Copy all of the data below without altering a single line.

──────

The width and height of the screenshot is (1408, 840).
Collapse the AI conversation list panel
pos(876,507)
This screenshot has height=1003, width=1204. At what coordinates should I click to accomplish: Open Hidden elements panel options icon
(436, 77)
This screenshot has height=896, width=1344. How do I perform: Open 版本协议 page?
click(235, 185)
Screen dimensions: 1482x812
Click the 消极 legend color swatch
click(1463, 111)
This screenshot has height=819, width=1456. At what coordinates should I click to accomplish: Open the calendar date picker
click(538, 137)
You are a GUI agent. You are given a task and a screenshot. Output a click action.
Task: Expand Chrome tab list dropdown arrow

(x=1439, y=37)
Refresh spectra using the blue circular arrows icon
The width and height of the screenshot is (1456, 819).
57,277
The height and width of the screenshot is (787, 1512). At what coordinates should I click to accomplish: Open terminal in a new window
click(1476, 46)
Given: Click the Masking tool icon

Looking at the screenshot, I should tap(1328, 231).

──────

Result for this task:
The width and height of the screenshot is (1408, 840).
Collapse the AI conversation list panel
pos(876,507)
This screenshot has height=1003, width=1204. At what coordinates should I click to accomplish: Open Hidden elements panel options icon
(436, 77)
This screenshot has height=896, width=1344. How do I perform: Open 版本协议 page?
click(235, 185)
Screen dimensions: 1482x812
Click the 消极 legend color swatch
click(1463, 111)
This screenshot has height=819, width=1456. At what coordinates should I click to accomplish: Open the calendar date picker
click(538, 137)
You are a GUI agent. You are given a task and a screenshot. Output a click action.
Task: Expand Chrome tab list dropdown arrow

(x=1439, y=37)
Refresh spectra using the blue circular arrows icon
The width and height of the screenshot is (1456, 819).
57,277
The height and width of the screenshot is (787, 1512). At what coordinates should I click to accomplish: Open terminal in a new window
click(1476, 46)
Given: Click the Masking tool icon

Looking at the screenshot, I should tap(1328, 231).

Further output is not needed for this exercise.